• [PASSAGE]:
************

I think this is an interesting notion. Fundamentally, what seems to be unethical is the misrepresentation of skills and experience the applicant does not have. I agree that this wrong. But it does beg the question what constitutes a "misrepresentation".

Consider an applicant put Microsoft Office on their resume.

Does this mean the person knows every application in the Professional Suite? And from which year? It has expanded quite a bit over the last few releases and knowing Word 2010 is not the same as knowing Word 2016.

Now while I agree with the premise that submitting an application that knowingly contains false information is wrong. However, what if that was not the intent? It was merely an oversight or even a failure to fully understand how the skills on your resume are being interpreted.

My point is there is always the chance that your understanding of the job requirements don't mesh with the employers. This is something you cant really know til you sit down and speak with them. Then it becomes a question of whether or not you can back up with evidence and for somethings like years experience this will be easy but for software skills not as much. Until you can form a common language with the employer there is no way to know if you would qualify by their standards in terms of knowing something well enough to say you know it.

************

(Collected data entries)
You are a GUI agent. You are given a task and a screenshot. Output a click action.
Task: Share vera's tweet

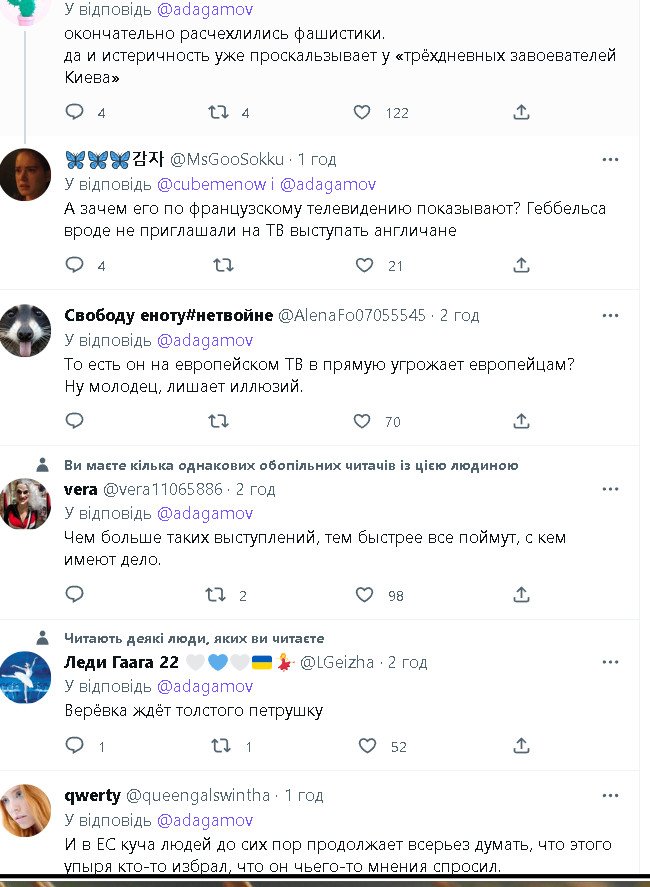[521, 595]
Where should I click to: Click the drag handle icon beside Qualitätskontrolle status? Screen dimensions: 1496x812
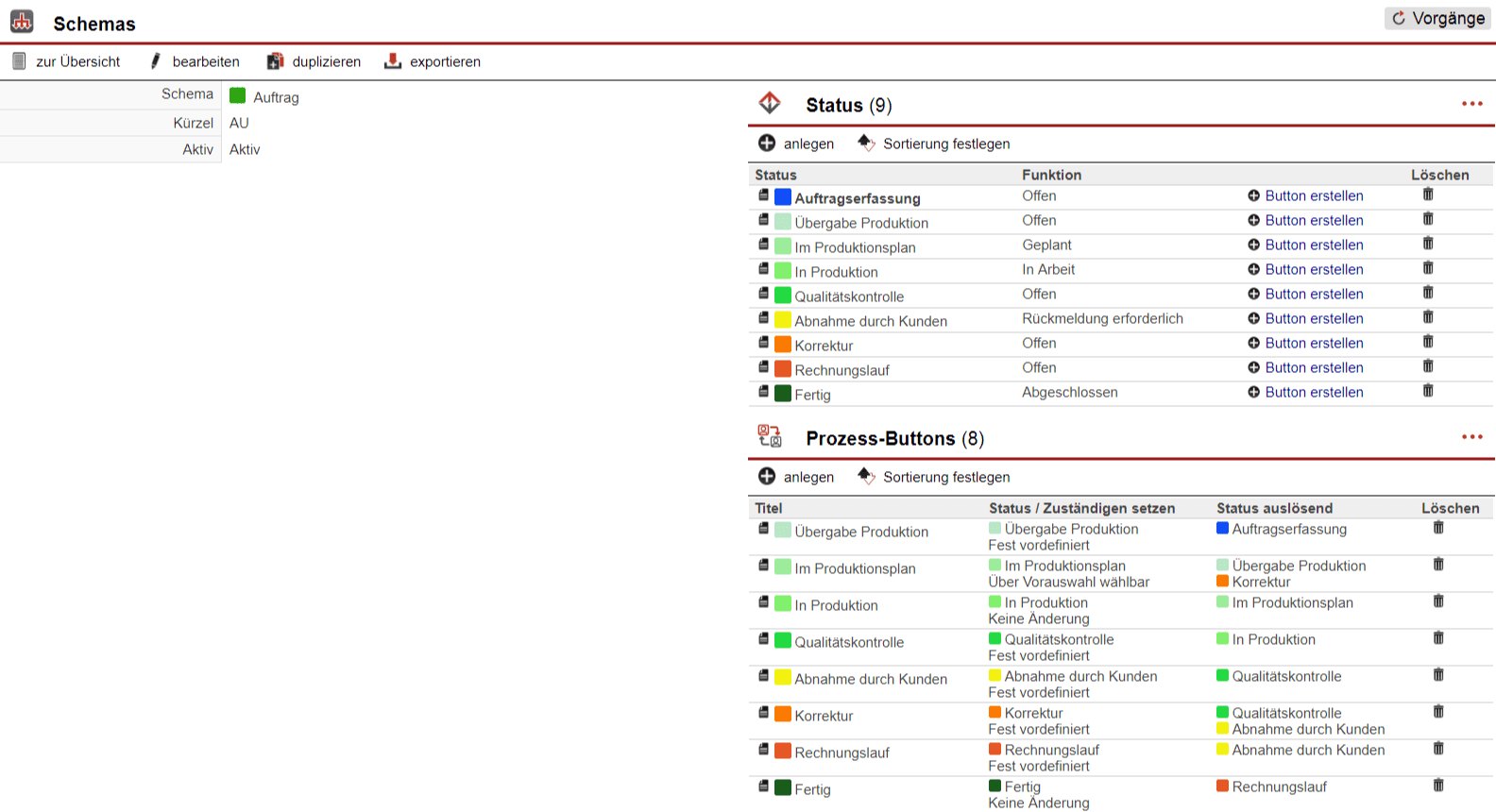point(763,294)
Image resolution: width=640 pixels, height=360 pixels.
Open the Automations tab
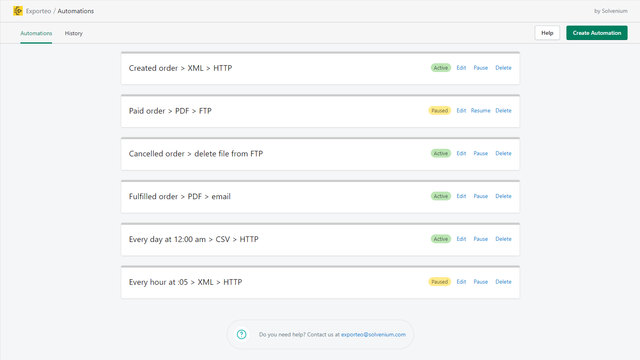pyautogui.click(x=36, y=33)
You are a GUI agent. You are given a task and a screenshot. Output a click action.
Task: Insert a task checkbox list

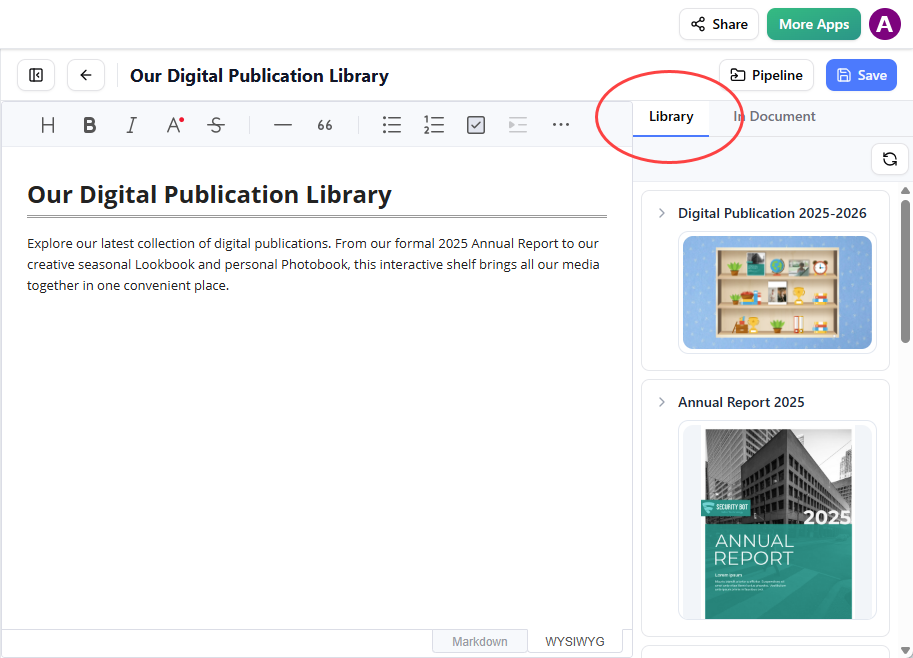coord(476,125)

************

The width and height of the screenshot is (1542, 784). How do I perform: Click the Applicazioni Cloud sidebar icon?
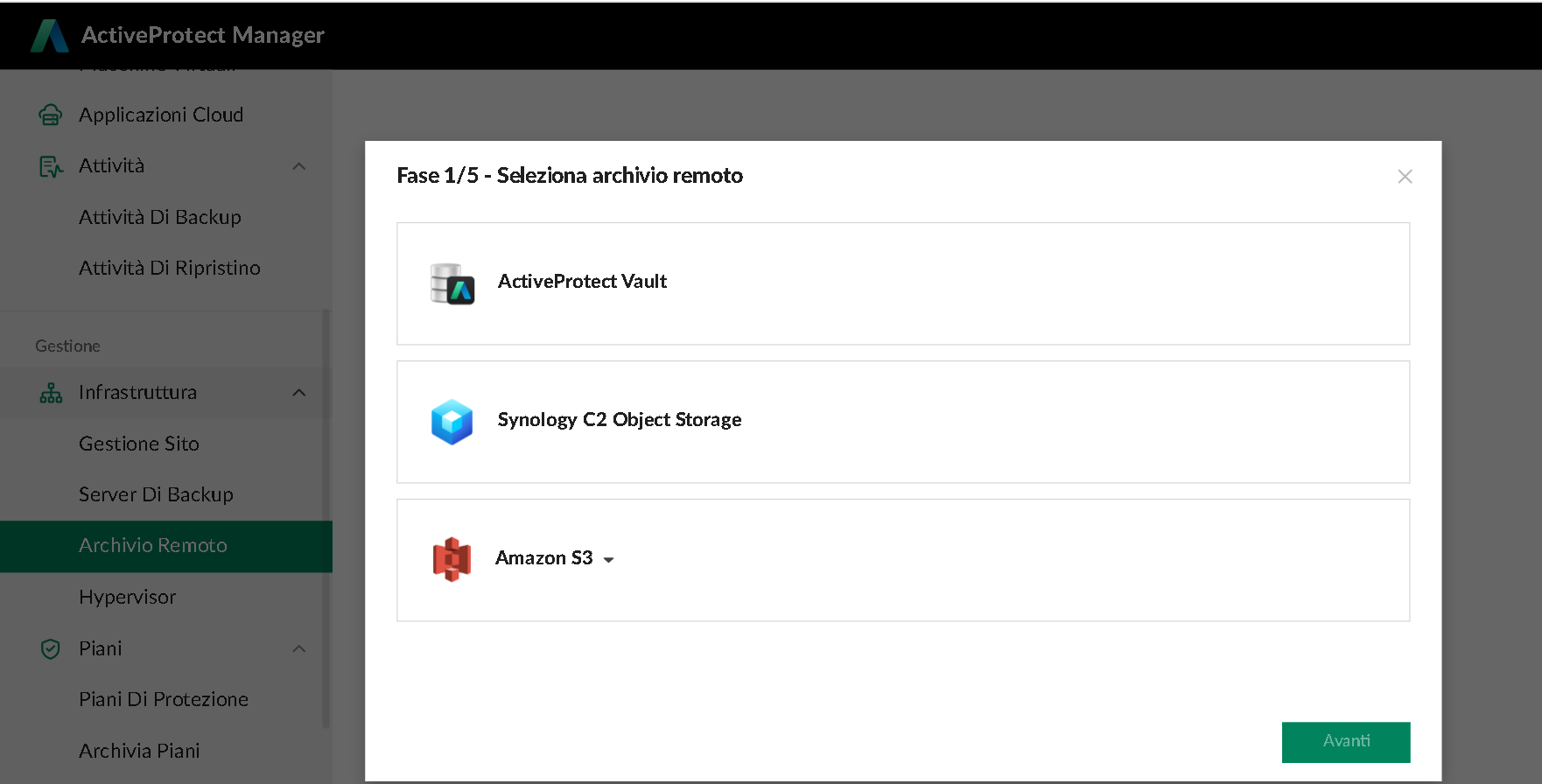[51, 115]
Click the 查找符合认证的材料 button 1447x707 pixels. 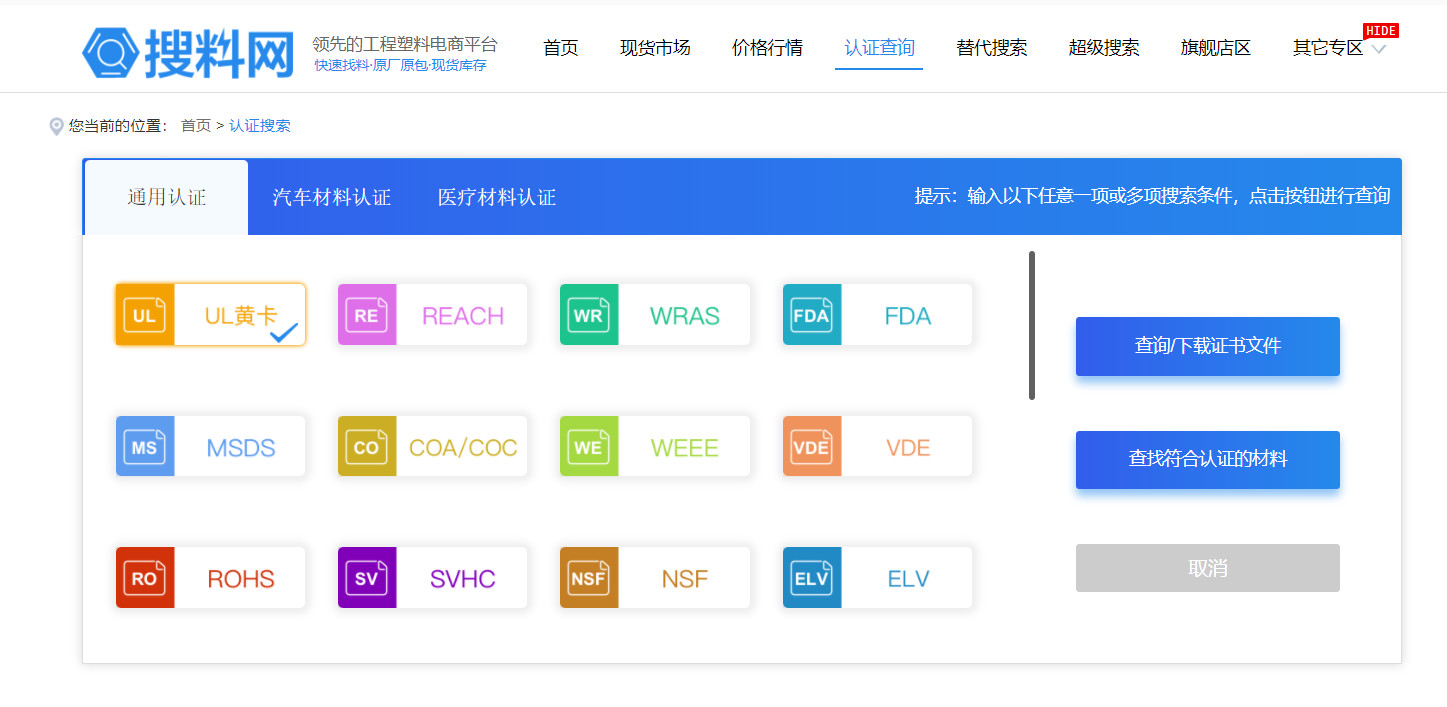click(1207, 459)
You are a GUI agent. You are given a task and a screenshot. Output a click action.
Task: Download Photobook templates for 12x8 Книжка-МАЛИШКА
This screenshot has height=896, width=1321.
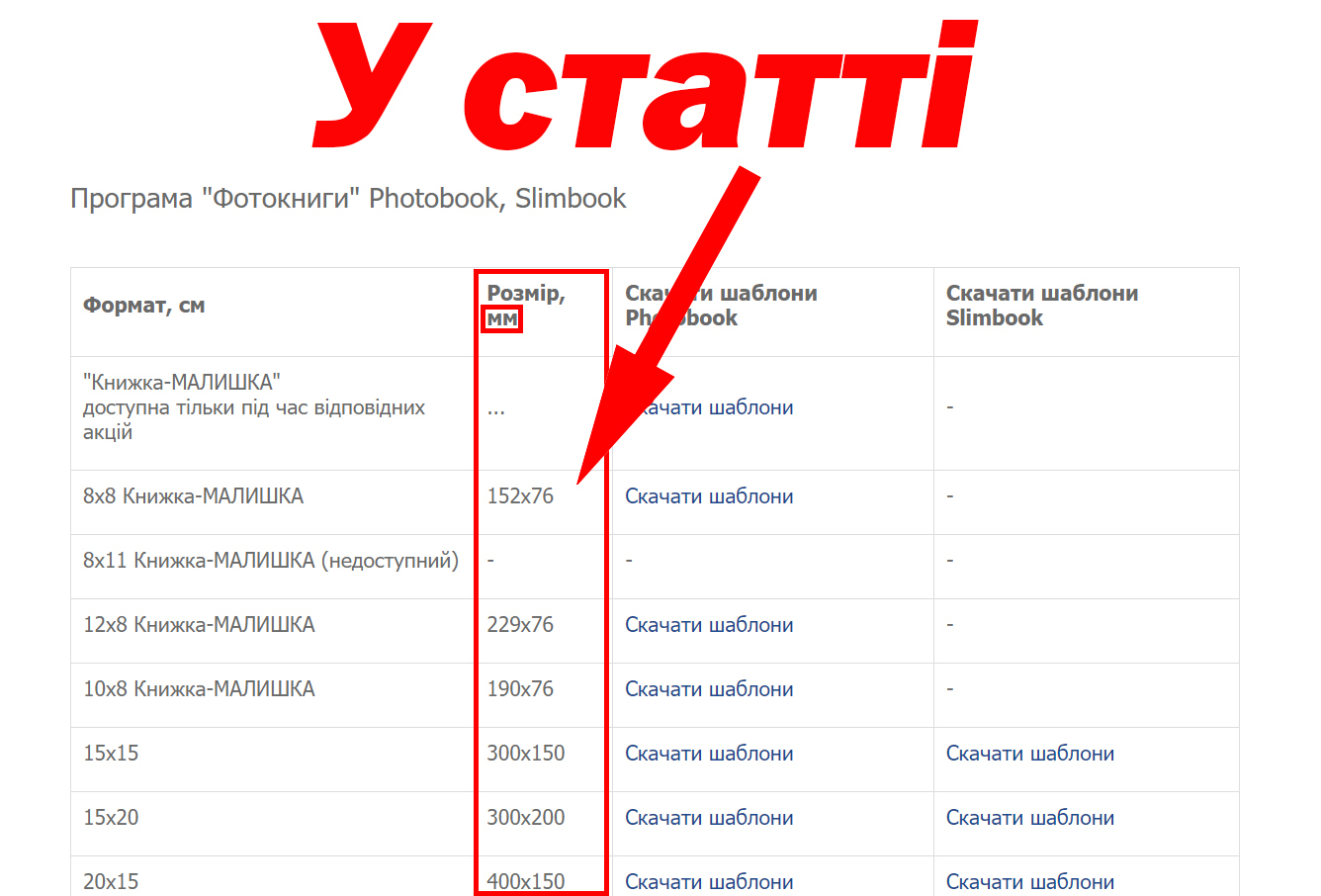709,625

************

• [WORK ITEM A]:
Translate this sentence from the passage about resume honesty into Spanish: "Fundamentally, what seems to be unethical is the misrepresentation of skills and experience the applicant does not have."
• [WORK ITEM B]:
Copy every sentence in the passage about resume honesty that ends with a question mark.
You won't need any of the lines.

• [TASK OUTPUT A]:
En el fondo, lo que parece poco ético es tergiversar habilidades y experiencia que el solicitante no tiene.

• [TASK OUTPUT B]:
Does this mean the person knows every application in the Professional Suite?
And from which year?
However, what if that was not the intent?